1612. Rowlands, Hist. Rogues [Ribton-Turner, 582]. They chose a notable swaggering rogue called Puffing Dicke to reuell over them.

c. 1622. Heywood, Fair Maid of the West [Pearson, Works, (1894), ii. 279]. Can we not live in compasse of the Law, But must be swaggered out on't?

1636. Davenant, Wits, i. 2. And swagger in the wool [that] we shall borrow from our own flocks.

1678. Cudworth, Intellectual System, 61. It was Atheism openly swaggering, under the glorious appearance of wisdom and philosophy.

1699. Dryden, Cox and Fox, 443. [He] swaggereth like a lord about his hall.

1725. Swift, Will Wood's Petition. The butcher is stout, and he values no swagger. Ibid. Court and Empire of Japan. He would swagger the boldest man into a dread of his power.

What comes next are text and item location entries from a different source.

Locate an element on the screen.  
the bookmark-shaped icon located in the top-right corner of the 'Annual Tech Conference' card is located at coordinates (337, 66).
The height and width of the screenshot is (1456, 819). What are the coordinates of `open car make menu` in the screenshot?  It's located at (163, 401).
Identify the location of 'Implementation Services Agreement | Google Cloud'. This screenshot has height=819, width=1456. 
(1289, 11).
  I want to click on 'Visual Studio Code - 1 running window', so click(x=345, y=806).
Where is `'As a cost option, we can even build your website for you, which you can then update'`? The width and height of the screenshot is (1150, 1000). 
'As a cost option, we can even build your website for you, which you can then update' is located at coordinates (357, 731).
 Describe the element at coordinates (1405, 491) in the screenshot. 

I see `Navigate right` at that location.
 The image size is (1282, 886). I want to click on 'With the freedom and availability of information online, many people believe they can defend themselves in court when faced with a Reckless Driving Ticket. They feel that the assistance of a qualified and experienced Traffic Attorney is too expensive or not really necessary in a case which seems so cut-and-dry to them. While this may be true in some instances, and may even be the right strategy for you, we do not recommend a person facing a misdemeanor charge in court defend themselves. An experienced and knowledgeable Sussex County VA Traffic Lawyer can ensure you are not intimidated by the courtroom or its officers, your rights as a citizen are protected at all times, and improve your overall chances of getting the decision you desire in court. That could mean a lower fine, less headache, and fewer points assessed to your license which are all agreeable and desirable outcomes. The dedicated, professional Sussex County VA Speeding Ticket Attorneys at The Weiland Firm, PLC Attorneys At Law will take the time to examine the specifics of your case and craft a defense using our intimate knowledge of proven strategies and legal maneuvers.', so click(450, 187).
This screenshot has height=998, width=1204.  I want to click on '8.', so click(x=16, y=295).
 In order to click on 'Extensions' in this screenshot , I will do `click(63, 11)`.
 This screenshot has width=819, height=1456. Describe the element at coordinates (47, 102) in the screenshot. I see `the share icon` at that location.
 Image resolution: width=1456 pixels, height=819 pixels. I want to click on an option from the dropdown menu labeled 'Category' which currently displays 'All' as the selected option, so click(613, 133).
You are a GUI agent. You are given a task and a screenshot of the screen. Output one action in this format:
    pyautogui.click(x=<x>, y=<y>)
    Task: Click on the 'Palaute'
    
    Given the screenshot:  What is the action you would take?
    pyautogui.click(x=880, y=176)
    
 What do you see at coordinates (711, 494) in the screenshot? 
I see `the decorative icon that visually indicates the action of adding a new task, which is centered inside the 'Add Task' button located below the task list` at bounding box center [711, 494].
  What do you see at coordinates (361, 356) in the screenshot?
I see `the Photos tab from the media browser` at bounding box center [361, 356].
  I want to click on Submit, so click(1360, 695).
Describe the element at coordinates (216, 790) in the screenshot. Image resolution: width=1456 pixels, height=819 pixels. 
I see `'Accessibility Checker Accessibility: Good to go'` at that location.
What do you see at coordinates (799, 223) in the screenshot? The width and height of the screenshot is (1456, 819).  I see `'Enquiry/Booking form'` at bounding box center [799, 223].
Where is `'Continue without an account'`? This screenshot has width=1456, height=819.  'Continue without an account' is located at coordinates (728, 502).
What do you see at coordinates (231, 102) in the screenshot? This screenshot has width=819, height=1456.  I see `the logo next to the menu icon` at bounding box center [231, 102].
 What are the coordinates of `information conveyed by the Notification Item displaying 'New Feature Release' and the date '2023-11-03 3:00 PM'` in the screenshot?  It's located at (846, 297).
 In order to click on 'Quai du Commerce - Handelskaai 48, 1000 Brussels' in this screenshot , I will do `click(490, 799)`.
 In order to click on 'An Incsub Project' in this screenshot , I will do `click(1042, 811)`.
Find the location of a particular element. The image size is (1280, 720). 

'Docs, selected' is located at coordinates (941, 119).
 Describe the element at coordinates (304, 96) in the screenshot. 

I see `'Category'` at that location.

1765. Goldsmith, Essays, x. The bunters who swagger in the streets of London.

1809. Malkin, Gil Blas, 136. She could put on as brazen-faced a swagger as the most impudent dog in town.

1835. Marryatt, Pacha of Many Tales. 'The Water Carrier.' It requires but an impudent swagger and you are taken on your own representation.

1844. Thackeray, Barry Lyndon, xv. As for the swagger . . . I deny it in toto, being always most modest in my demeanour.

1880. Payn, Confid. Agent, xi. The captain [put] . . . a good deal of side on, which became a positive swagger as he emerged into the more fashionable street.

1898. Warner, Harrow School, 280. The rules of 'swagger' or [side] are most complex. . . . And a new boy is apt to find himself entangled. He goes out with his umbrella rolled up . . . or carries it by its middle, or under his arm, or he walks on the middle terrace after chapel, or he innocently wears his 'blues' open when it is hot, or turns his trousers up when it is wet, and . . . he is swaggering. Lady visitors sometimes think small boys at Harrow rude . . . to stick close to the wall . . . and shoulder the world into the gutter—it is modesty; to walk in the road is swagger. To loiter at the house door, or to sing or whistle in the passages, and to wear a hat in the house are also forms of swagger.

1901. Walker, In the Blood, 107. He wore a new cricketing belt round his loins, as low down as he could get it to go; the lower down the greater assumption of 'push' swagger.